To bring this back to the realm of the personal though, let us take an example of having a conversation with a friend where they confess to you some pain or anxiety in their life. What are our instincts in this situation? We of course experience compassion for our friend, and we want to see them happy, healthy, and thriving. Even if we consider ourselves an empathic person and a good listener, we will still be searching desperately for a solution or something to prescribe to bring some relief to their painful situation.

However, how can we be so sure of our power to help? What if this pain stems from a childhood trauma of which we are unaware, and perhaps even the person themselves is unaware? What if the person does not truly want to change? They may be unconsciously (or not) seeking absolution in their confession to us, and consequently our proposed solutions will be of no use.

What if this problem has at its root a greater problem? What if this problem is caused by the convergence of larger structural forces out of both of our hands? What if there just is no solution to the issue? These don’t have to be “pessimistic” takes on the friend’s situation. Sometimes, acknowledging these possibilities can be kinder than the act of prescribing from ignorance.

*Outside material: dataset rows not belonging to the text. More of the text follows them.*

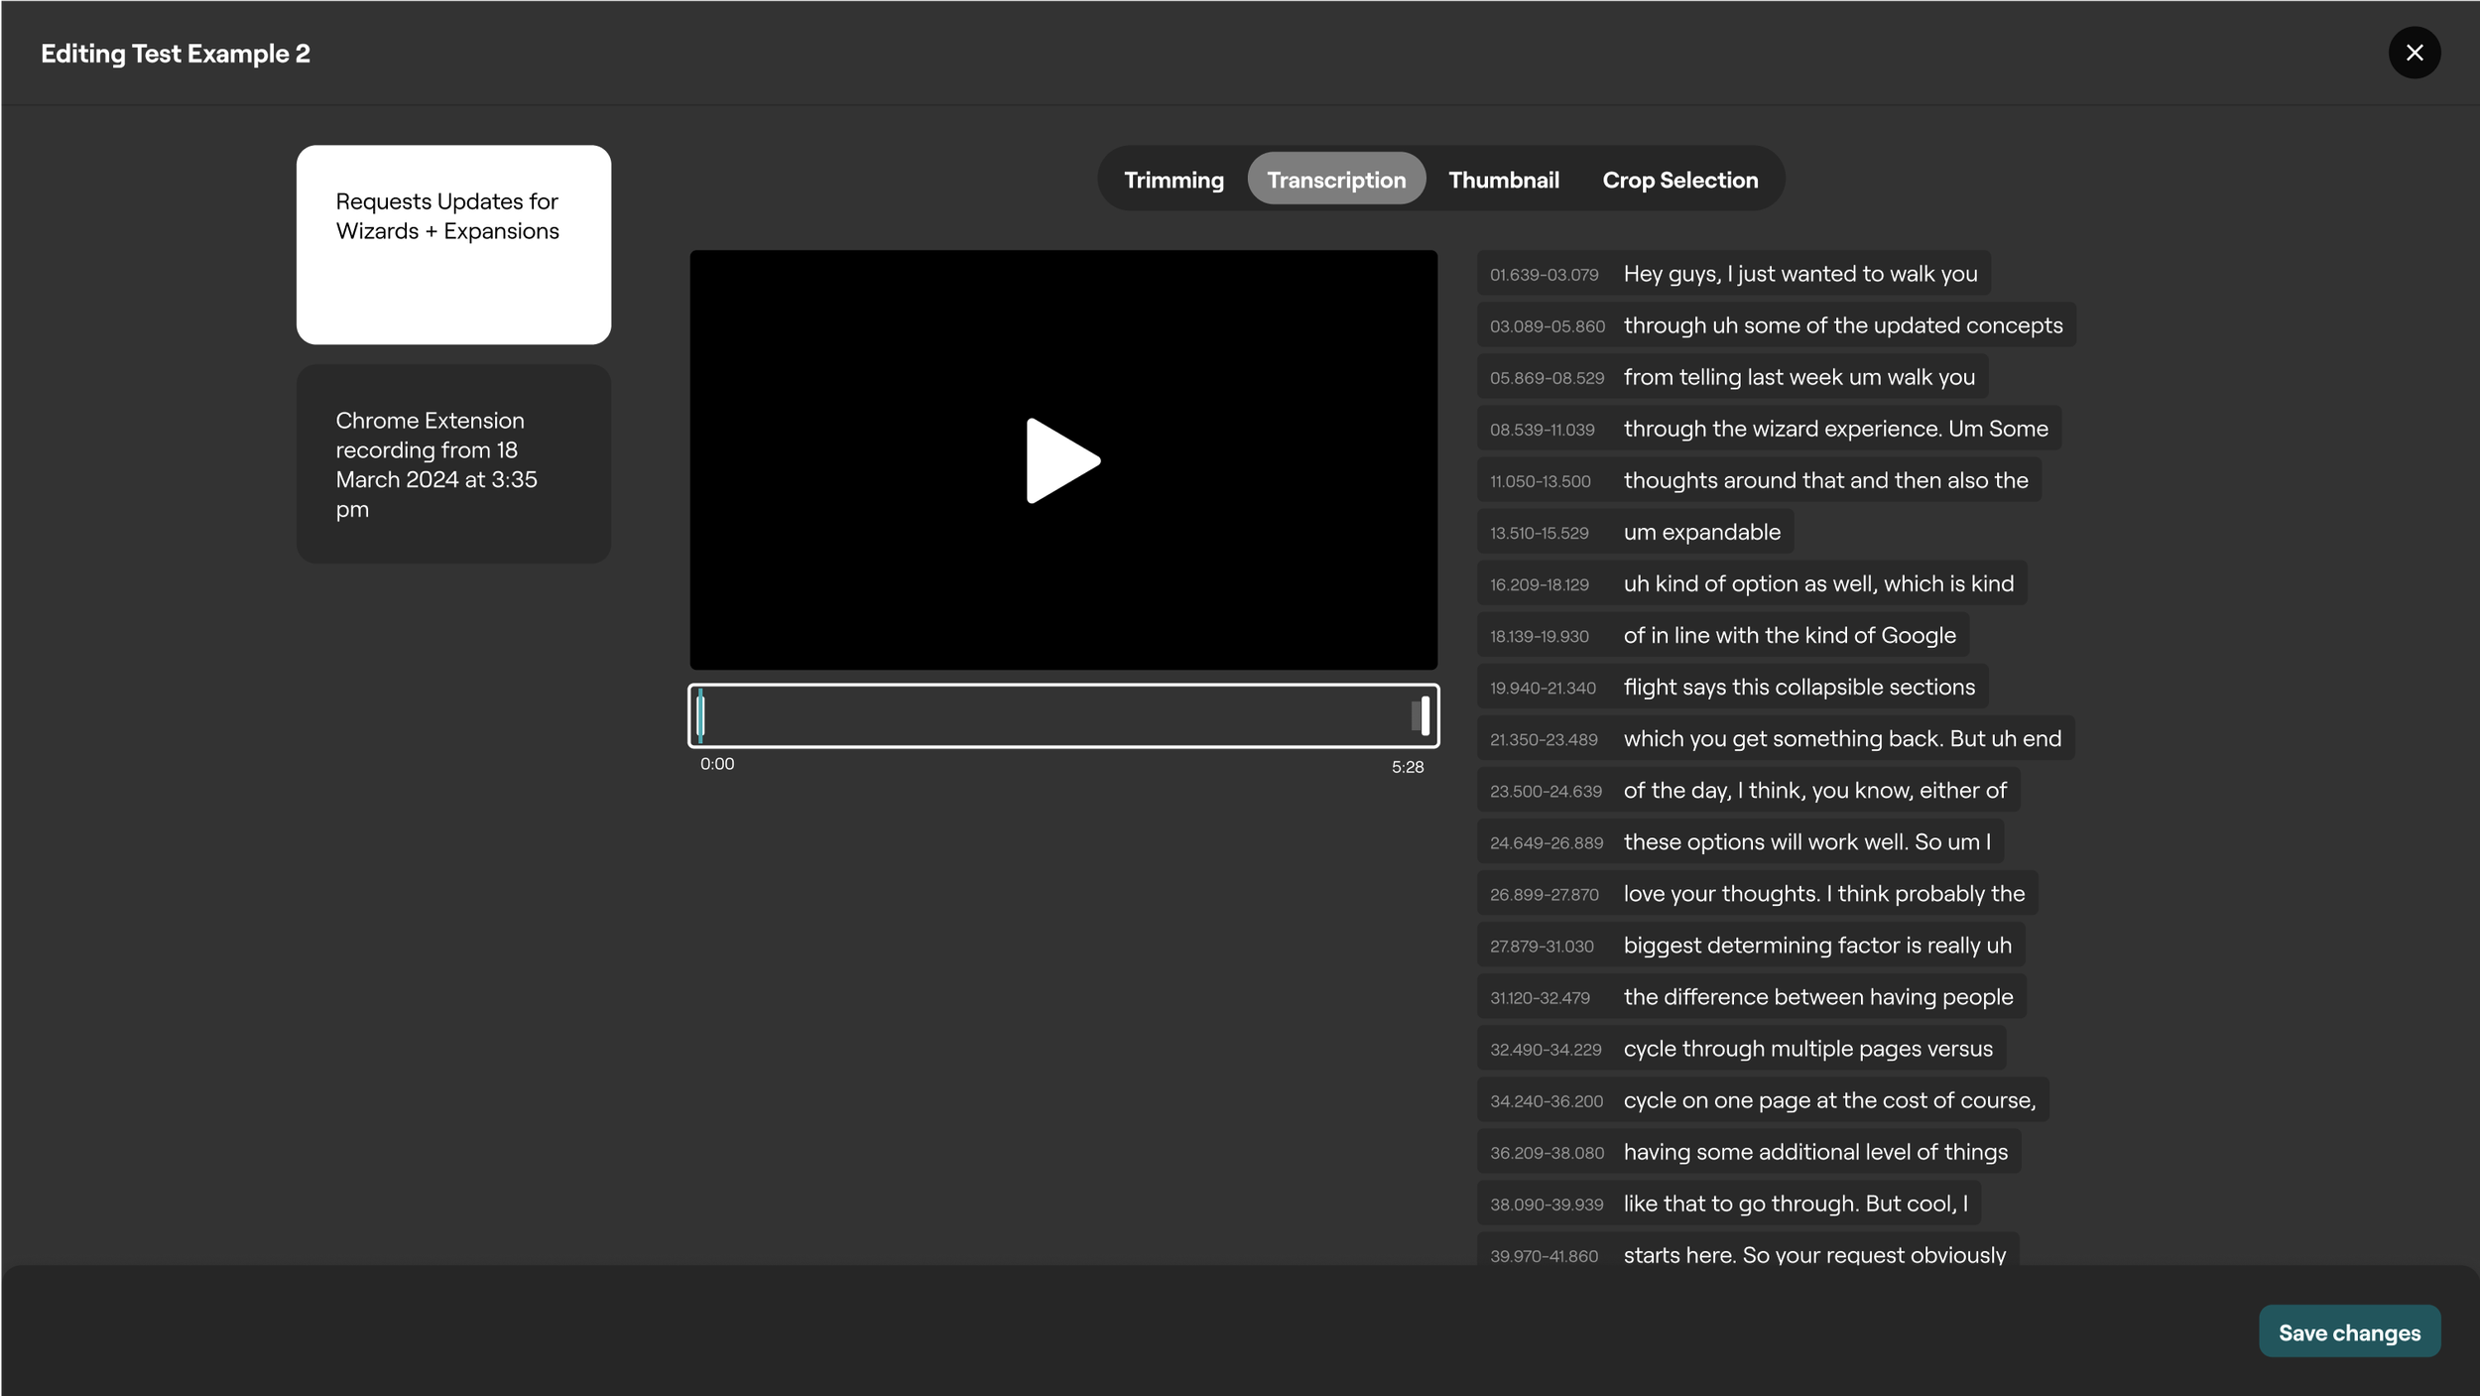This screenshot has height=1396, width=2480.
Task: Select Requests Updates for Wizards card
Action: pos(453,244)
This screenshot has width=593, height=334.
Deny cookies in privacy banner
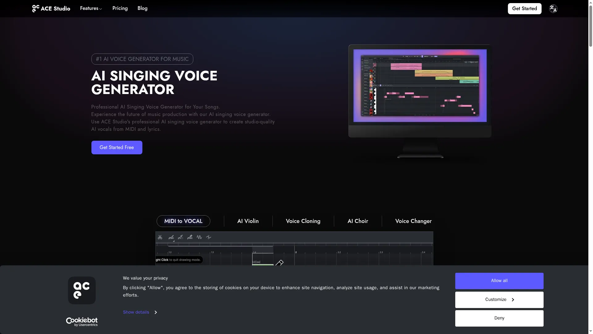click(499, 318)
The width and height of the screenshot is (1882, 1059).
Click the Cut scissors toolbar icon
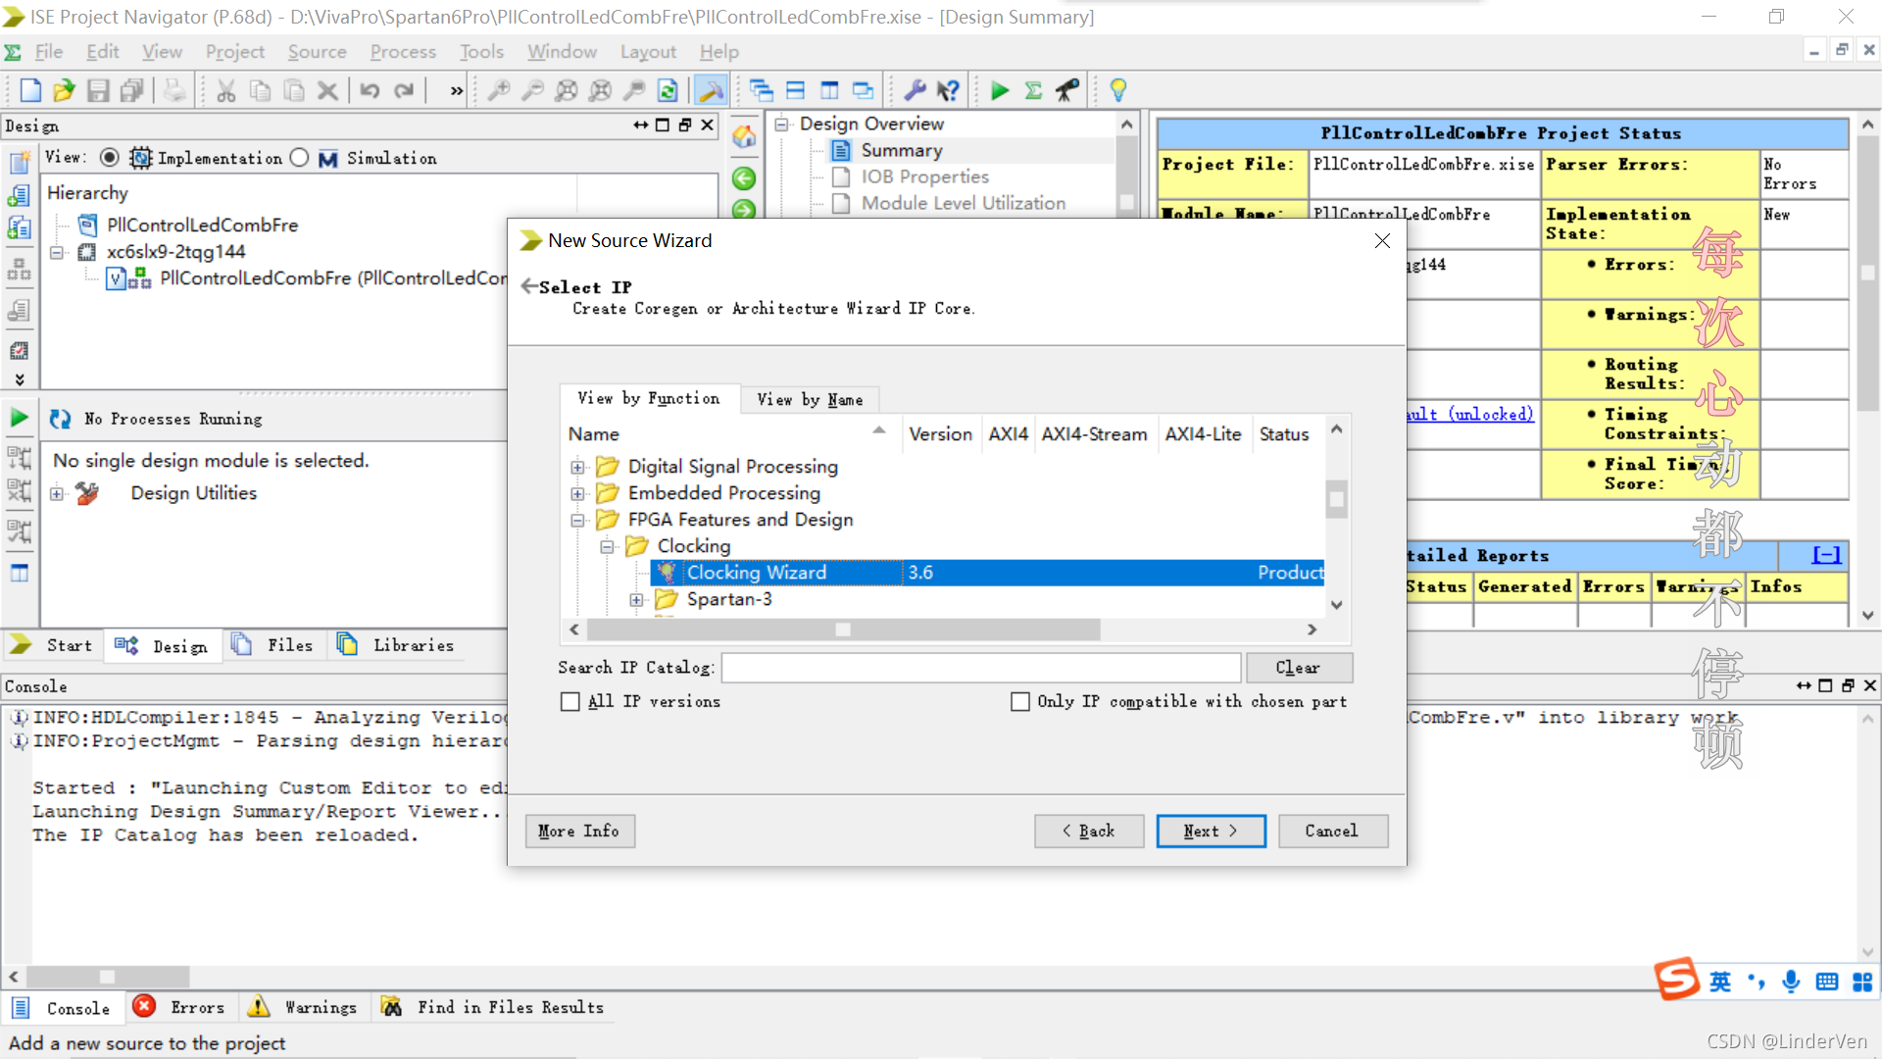(x=226, y=91)
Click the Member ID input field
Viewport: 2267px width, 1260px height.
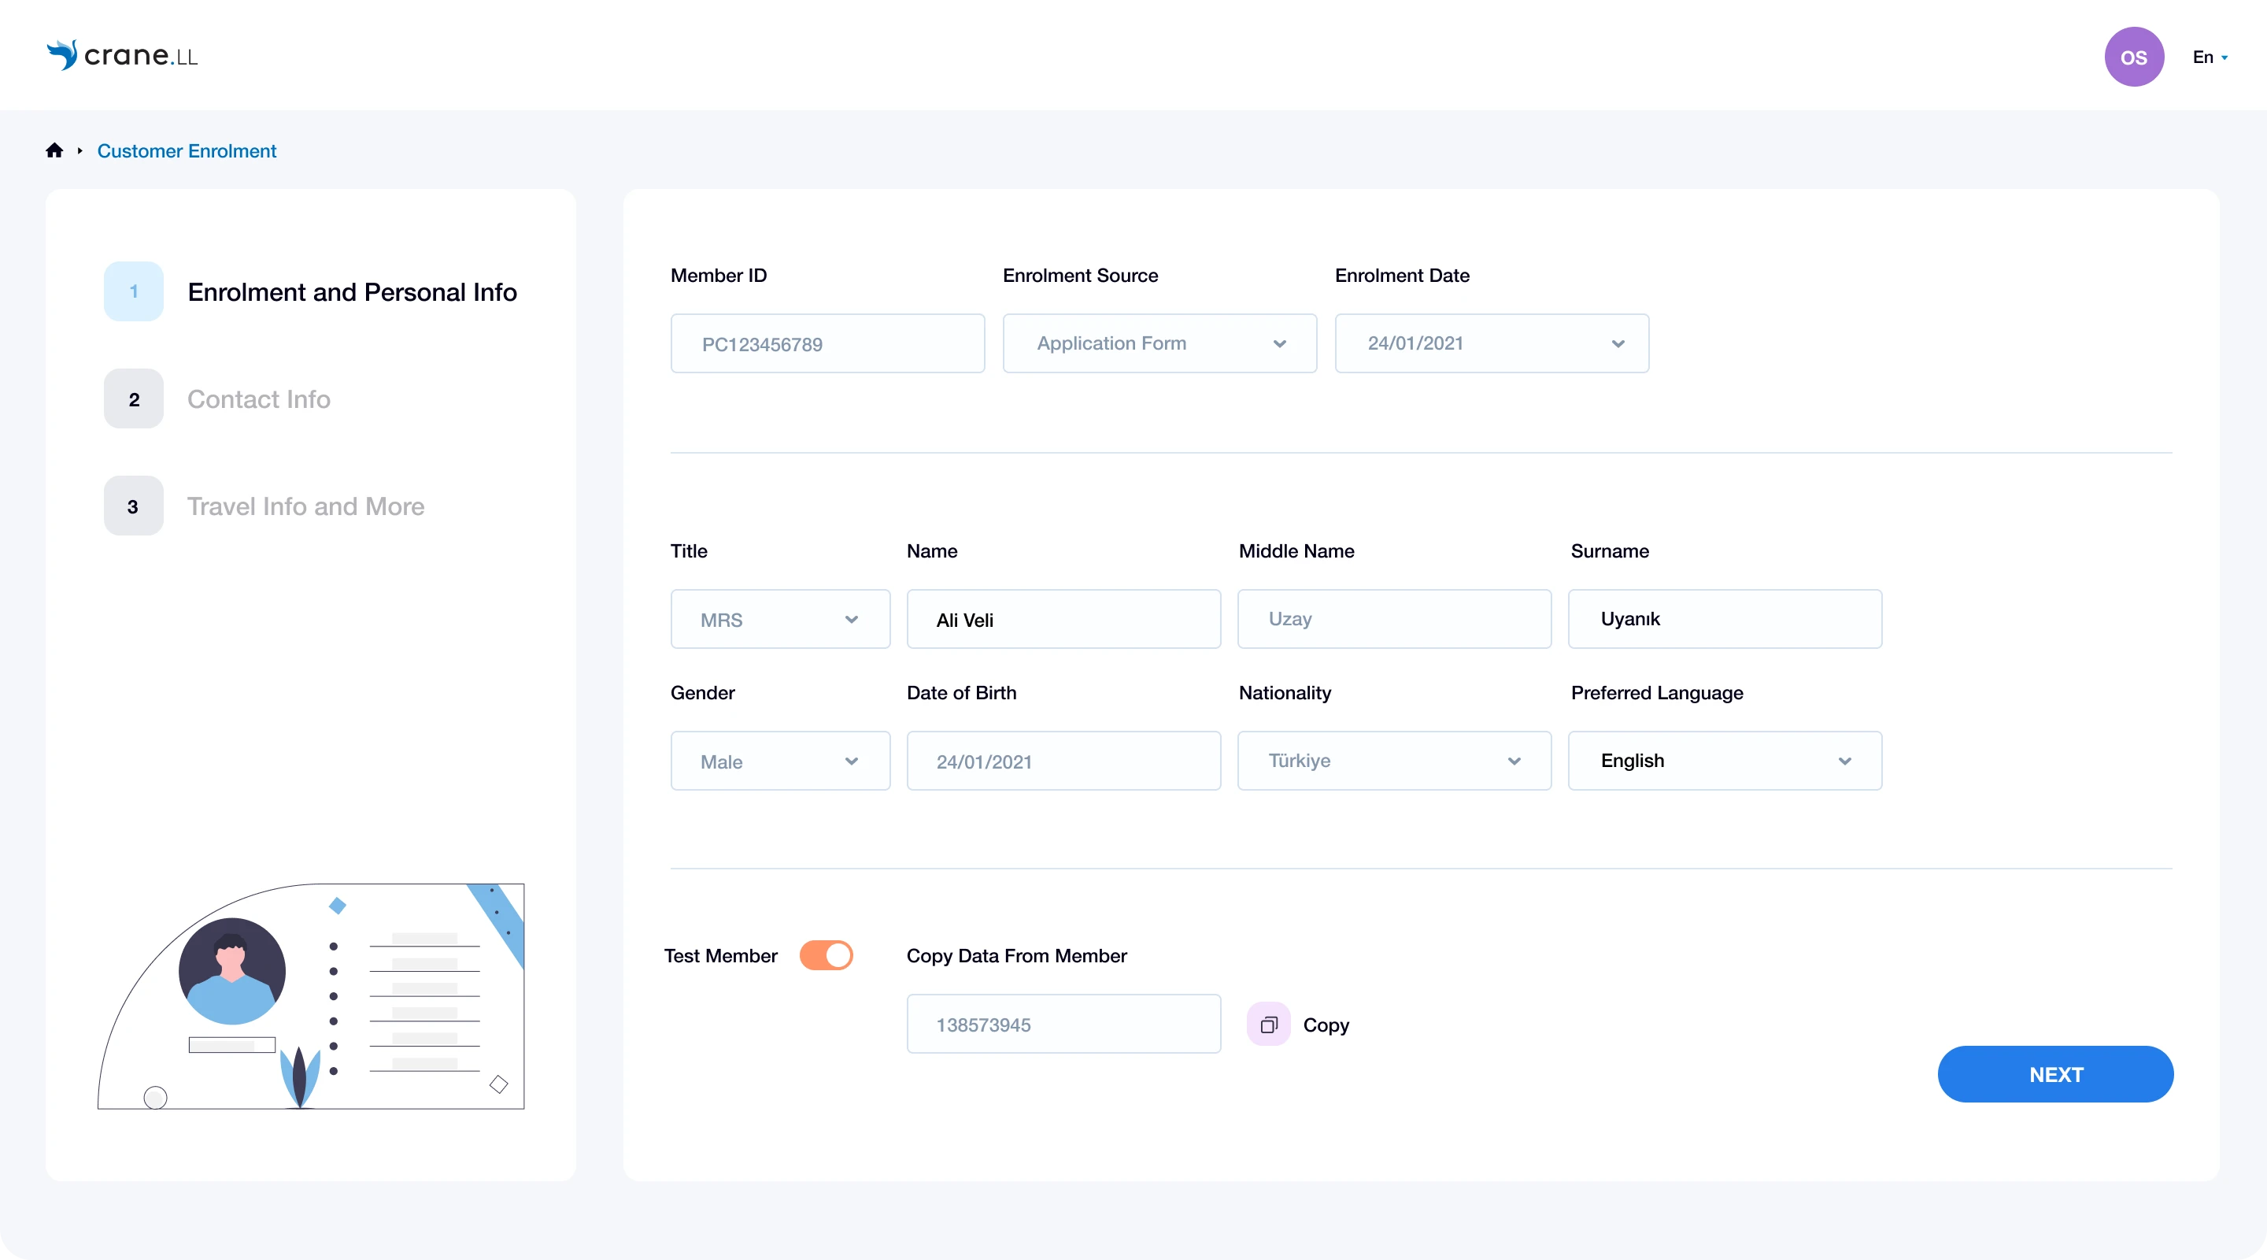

In our haste to make a diagnosis, Nietzsche also wants us to see how we are tempted to assign blame to a guilty party. In general, the assigning of blame and the meting out of punishment comes much more readily to humans than careful analysis and problem solving, and this doubly so when operating under circumstances of pain, anxiety, or duress.

Nietzsche devotes large portions of his work to revealing the operation in humans of a vengeful spirit (ressentiment), and while we don’t have space to get into that analysis here, this tendency to want to exact suffering from a guilty party as a “solution” to the suffering of an other plays an uncomfortably important role in the way that compassion operates in our hearts and minds.

Nietzsche’s work challenges the predominant modes of contemporary ethical discourse which emphasize concepts such as care, harm, safety, empathy. In particular, his analysis reveals how the inquisitor Inoue can weaponize victims against Fr. Rodrigez. Inoue understands that the sight of the victim produces a corresponding pain in the heart of the witness, arousing our powers of compassion, and ultimately compelling us to act.

Someway. Somehow. We must do something. Anything at all.

This is the power (and terror) of care.